#### GIVEN RECORDS ####
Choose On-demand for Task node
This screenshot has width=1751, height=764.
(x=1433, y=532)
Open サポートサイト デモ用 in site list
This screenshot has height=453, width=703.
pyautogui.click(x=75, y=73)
####
EXERCISE REQUIREMENTS —
Return all data verbatim.

ANSWER BELOW —
Choose On-demand for Task node
This screenshot has width=1751, height=764.
(x=1433, y=532)
Open サポートサイト デモ用 in site list
This screenshot has height=453, width=703.
pyautogui.click(x=75, y=73)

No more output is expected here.